Her mother was diabolical and likely to give her an aneurism one day. She also threw a damn good party.
The Golden Seal. Such a ridiculous title. Her mother’s porcelain smile was never brighter than when she bestowed her seal. Like she was doing the person some benevolent service. Parties, funerals, weddings, they were all nothing without the Golden Seal. If the Golden Seal was etched like a tiny medallion onto the calling card, then you had at least for the moment made into that elusive tier of people who steered the tides of Kava.
Daphne’s face lit up. “Yes! That is exactly what we need. Less tongues, more parties.” She nibbled on a shortbread cookie before poking it at Elysia’s face. “Nothing stuffy. I want scandals , dammit. And imported alcohol, I’m sick of gin.”
Remy rolled her eyes, but her smile was genuine as she squeezed Elysia’s hand. “A scandalous evening for all of us then, but no more secrets, okay?
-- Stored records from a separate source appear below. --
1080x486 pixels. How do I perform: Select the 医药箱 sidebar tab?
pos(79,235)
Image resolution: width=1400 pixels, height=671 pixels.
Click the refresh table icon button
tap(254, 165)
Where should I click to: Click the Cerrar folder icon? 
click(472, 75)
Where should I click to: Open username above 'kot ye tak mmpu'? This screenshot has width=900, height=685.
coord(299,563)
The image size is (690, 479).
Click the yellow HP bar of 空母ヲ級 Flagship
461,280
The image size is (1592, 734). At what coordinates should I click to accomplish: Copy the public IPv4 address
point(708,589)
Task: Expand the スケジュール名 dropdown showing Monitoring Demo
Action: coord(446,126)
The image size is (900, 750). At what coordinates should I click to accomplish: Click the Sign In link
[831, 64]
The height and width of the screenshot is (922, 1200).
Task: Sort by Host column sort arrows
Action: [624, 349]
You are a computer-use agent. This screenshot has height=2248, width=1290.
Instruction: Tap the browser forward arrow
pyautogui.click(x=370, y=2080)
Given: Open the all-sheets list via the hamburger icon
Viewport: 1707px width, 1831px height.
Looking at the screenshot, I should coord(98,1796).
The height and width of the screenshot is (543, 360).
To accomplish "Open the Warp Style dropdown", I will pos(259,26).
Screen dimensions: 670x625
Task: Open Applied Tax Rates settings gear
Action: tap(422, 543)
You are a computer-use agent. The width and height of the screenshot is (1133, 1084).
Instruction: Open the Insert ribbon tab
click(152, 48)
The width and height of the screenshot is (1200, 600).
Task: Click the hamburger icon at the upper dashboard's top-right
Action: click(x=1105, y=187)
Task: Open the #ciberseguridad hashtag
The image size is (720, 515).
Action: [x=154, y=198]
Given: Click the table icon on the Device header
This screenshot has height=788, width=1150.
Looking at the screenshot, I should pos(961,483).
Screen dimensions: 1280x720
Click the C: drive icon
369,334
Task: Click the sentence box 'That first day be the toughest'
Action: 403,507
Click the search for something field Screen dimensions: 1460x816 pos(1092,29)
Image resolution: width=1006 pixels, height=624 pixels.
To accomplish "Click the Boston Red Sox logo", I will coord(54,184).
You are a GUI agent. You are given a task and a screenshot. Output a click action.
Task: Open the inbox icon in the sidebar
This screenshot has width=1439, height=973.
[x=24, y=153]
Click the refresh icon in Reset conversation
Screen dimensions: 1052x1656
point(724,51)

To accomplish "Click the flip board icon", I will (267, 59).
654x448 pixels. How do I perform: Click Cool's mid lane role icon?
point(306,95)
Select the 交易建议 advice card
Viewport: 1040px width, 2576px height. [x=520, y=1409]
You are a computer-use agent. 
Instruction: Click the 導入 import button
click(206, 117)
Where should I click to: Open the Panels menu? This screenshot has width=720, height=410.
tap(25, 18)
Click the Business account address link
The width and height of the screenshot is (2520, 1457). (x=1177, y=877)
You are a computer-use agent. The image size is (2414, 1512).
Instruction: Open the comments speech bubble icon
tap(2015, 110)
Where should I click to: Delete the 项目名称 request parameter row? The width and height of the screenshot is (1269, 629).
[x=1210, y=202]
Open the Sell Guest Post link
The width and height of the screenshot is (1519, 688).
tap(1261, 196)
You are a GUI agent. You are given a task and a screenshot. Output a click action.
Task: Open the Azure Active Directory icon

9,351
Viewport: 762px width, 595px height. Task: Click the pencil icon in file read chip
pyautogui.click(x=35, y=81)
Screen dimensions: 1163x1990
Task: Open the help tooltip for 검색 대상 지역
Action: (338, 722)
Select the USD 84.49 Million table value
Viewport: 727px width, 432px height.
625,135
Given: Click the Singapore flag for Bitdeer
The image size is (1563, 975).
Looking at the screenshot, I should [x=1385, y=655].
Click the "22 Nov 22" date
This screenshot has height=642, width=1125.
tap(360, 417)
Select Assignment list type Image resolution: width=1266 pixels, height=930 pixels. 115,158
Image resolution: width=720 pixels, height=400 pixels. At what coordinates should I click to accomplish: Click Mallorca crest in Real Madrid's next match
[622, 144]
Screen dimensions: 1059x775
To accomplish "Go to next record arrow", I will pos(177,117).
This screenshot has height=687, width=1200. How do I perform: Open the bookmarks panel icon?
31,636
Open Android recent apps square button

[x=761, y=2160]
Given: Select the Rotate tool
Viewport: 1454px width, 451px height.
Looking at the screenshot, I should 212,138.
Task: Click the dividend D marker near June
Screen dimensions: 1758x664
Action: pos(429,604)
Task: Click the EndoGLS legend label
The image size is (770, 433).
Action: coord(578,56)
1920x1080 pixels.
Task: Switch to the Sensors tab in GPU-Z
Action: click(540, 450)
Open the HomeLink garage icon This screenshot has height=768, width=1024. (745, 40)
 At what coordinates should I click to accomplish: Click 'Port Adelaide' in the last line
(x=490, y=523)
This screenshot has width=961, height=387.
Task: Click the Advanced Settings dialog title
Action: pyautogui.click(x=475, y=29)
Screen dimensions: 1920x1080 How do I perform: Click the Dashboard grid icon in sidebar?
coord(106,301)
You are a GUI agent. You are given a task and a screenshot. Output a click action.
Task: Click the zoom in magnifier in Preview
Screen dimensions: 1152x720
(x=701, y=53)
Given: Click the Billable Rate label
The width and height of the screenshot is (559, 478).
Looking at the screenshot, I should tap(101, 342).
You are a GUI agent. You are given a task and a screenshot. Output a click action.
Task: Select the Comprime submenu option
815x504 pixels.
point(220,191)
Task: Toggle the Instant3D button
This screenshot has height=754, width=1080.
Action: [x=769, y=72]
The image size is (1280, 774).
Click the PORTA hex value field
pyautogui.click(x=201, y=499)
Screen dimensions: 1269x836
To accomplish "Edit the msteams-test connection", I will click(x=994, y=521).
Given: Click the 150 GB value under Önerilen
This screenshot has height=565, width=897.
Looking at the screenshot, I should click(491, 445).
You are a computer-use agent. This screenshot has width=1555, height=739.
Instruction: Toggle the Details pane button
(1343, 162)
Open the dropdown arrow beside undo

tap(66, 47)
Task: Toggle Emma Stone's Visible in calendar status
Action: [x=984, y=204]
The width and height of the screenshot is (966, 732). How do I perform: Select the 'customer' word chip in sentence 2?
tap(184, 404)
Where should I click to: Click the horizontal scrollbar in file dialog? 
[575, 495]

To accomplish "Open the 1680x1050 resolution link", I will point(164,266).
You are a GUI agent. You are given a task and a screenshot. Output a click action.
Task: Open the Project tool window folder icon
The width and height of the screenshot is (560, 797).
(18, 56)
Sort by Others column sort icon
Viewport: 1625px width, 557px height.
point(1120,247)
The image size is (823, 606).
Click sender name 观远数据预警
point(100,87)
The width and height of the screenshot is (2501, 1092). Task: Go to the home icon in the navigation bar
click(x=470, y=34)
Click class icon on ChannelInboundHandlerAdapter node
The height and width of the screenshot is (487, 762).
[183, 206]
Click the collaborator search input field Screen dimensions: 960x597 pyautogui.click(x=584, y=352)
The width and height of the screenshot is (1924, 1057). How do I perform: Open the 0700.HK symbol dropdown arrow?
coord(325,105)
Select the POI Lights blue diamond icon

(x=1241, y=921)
I would never tell you to not chase your crazy dreams, but I am glad you’re alright.”
Elysia’s heart squeezed as tightly as her hand. “No dreams here. We all know Jack Parker would never let me go far. Just a one-off, I promise.”
Oh, she was scum. The dirty scum that grouted the cobblestones. Lying like the Crown fools who had raised them.
And even though the rest of tea went smoothly and all had been forgiven, Elysia could not shake the feeling that the lifeline of her secrets was dwindling to its end.